ごぞんじですか?手話は言語の一つです
- 公開日
- 2016/05/02
- 更新日
- 2016/05/02
小中一貫教育
「京都市手話言語がつなぐ心豊かな共生社会を目指す条例」が制定されました。
手話は,耳の不自由な方にとって意思疎通を図るための大切な言語です。日本では,1878年に京都に初めて聾学校が設立されるとともに,手話が誕生しました。京都は,日本の手話発祥の地なのです。ところが,海外から「口話法」が伝えられると,我が国でもその普及に力を入れるようになりました。そのため,あろうことか昭和の初めごろから,聾学校での手話の使用は禁止されることとなったのです。当時は,手話は言語ではなく,身振り手振りのコミュニケーション手段にすぎないと思われていたのです。確かに「口話法」は一つの手段であり否定されるものではありません。しかし,手話を全面否定されたことによって,多くの人が学びと成長の機会を奪われてしまったことは否定できません。また,社会では手話を使うことで誤解され,偏見にさらされるという不幸な歴史があったのです。
しかし,その後手話に関する研究が進み,「手話は決して劣った言語ではなく,音声言語と変わらない,独自の文法を持つ独立言語である」という内容が発表されました。やっと手話に対する誤解が打ち消されたのです。そして,平成18年には,国連で採択された障害者権利条約において,「手話は言語」であることが明記されることとなったのです。

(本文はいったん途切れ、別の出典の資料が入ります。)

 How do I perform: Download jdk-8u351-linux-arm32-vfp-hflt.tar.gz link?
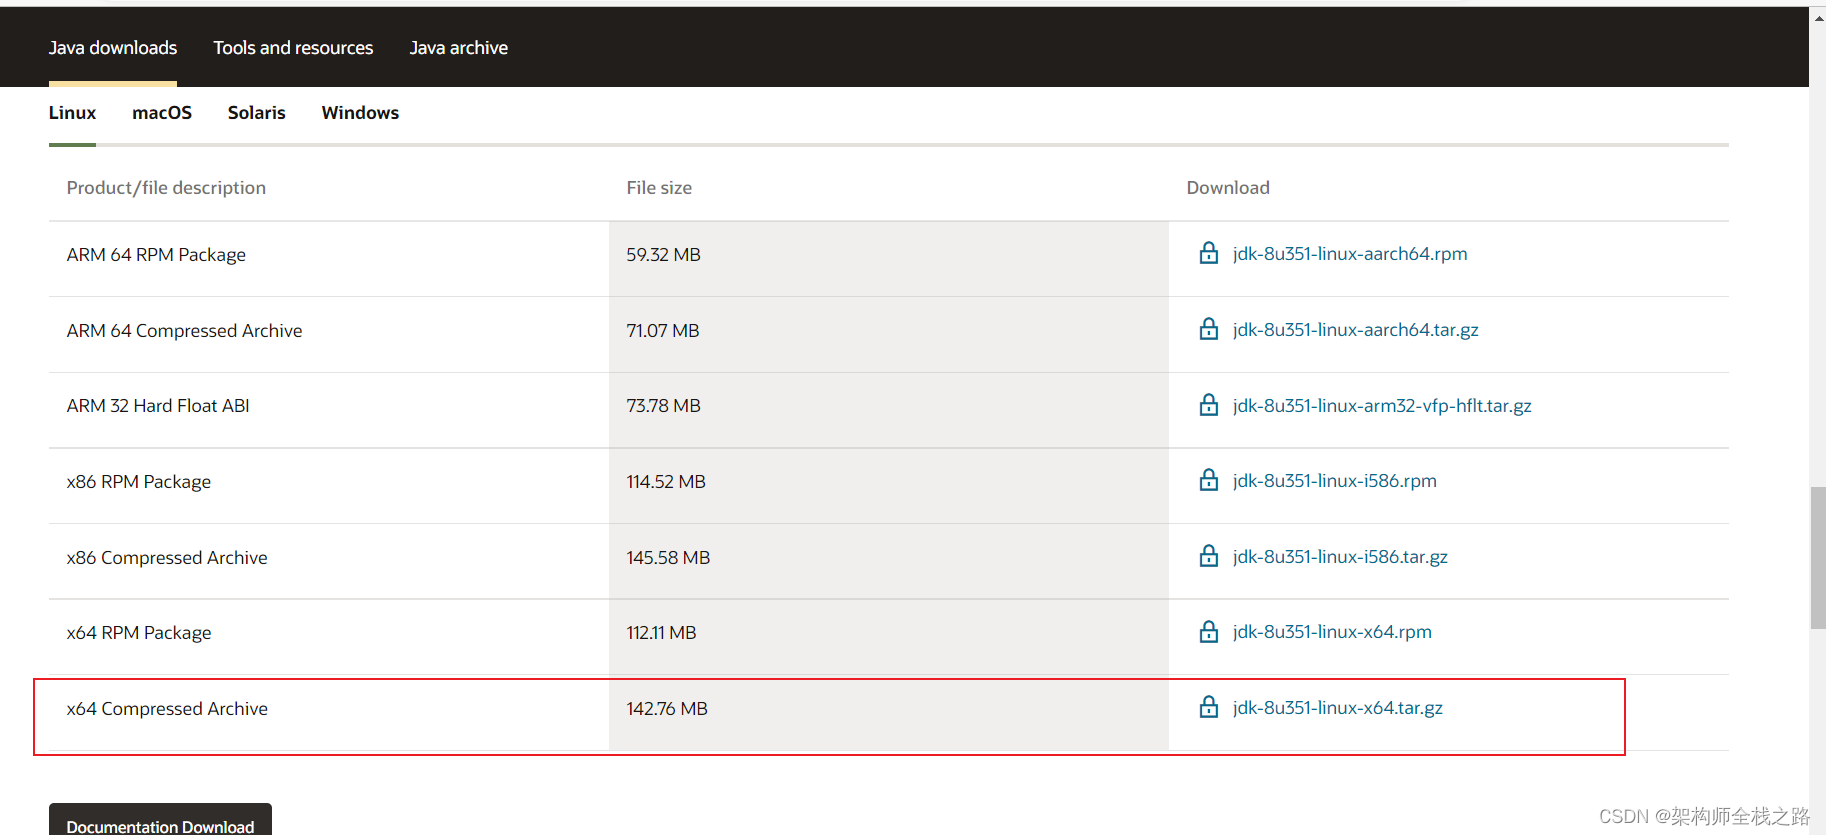tap(1382, 406)
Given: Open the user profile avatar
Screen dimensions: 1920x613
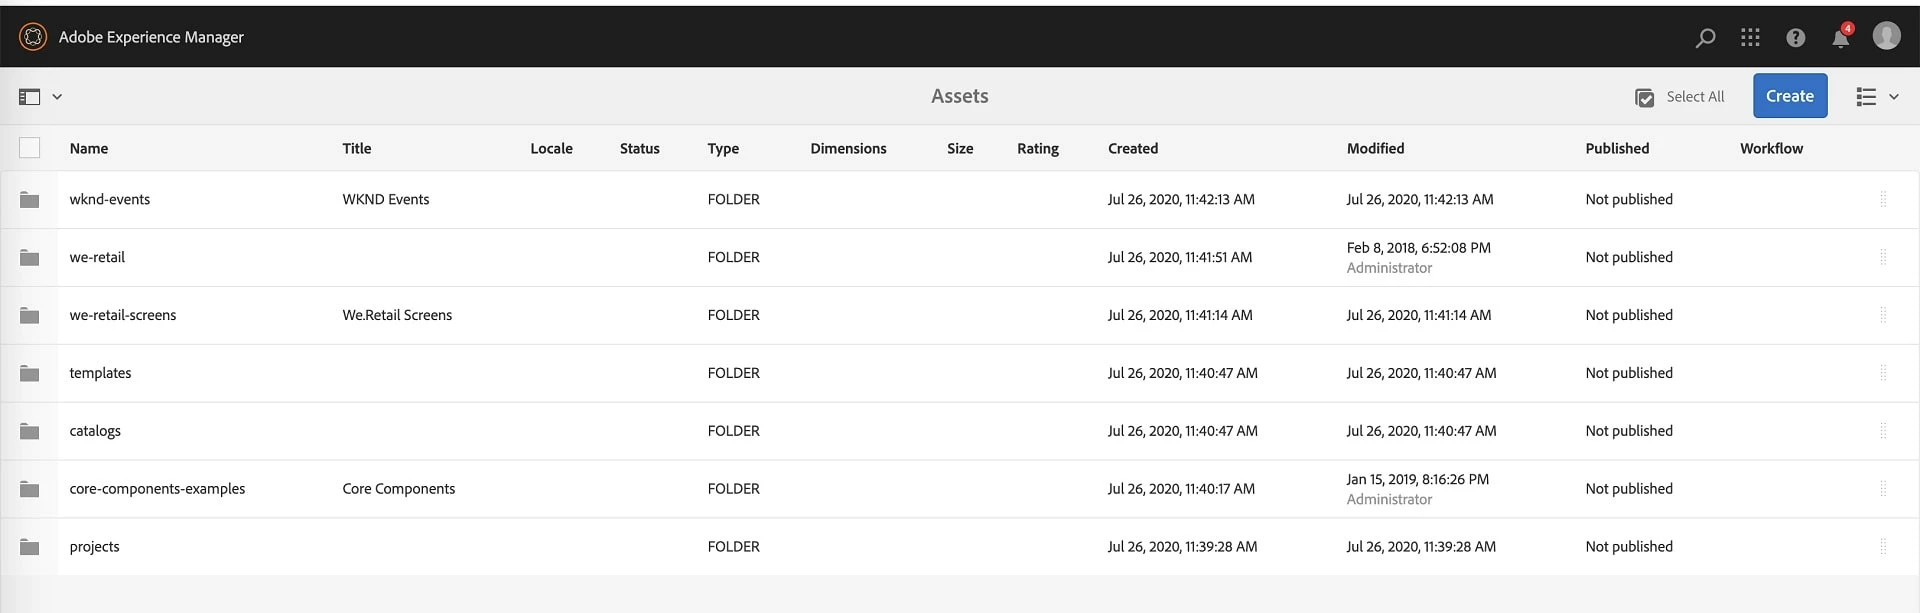Looking at the screenshot, I should 1886,36.
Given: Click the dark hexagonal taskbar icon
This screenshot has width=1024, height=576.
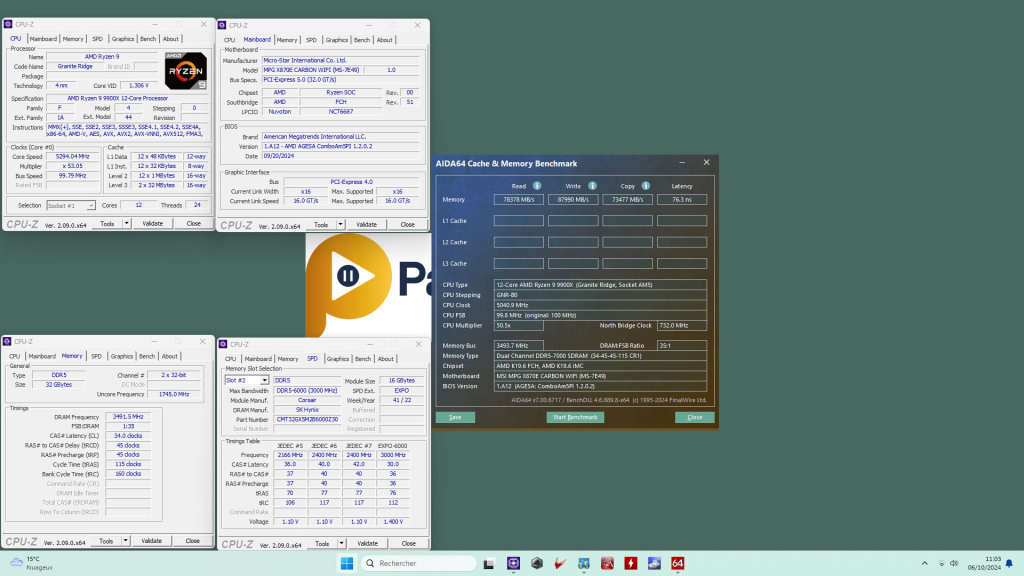Looking at the screenshot, I should (536, 563).
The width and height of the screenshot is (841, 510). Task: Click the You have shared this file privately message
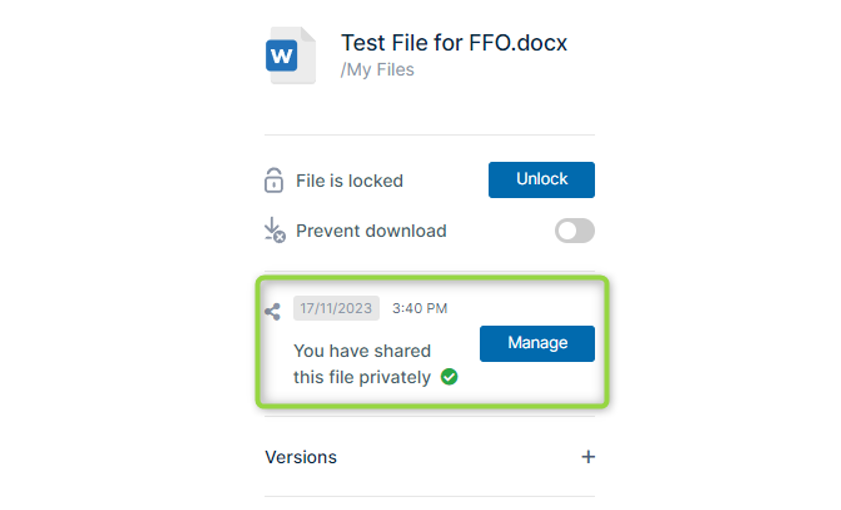pos(362,364)
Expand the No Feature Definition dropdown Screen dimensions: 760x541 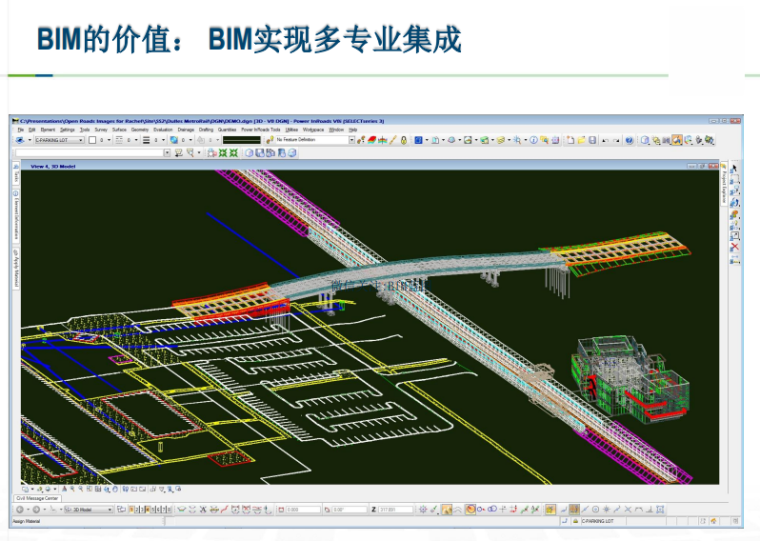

わが国は,今,これらの動きを受け,「改正障害者基本法」「障害者差別解消法」と法整備を重ね,全ての人が相互に人格と個性を尊重することができる共生社会の実現を目指しているところです。
京都では,手話について「京都市手話言語がつなぐ心豊かな共生社会を目指す条例」が公布され,平成28年4月から施行されました。
耳が「きこえない」ということは,音が聞こえないことだけではなく,日常のあたりまえにある情報が全く入らない毎日が続くということです。手話は,耳の不自由な方にとって「いのち」とも言える大切な言語です。本校でも,校内で手話に接したり親しんだりする機会をつくり,手話に対する理解を進めていきたいと思います。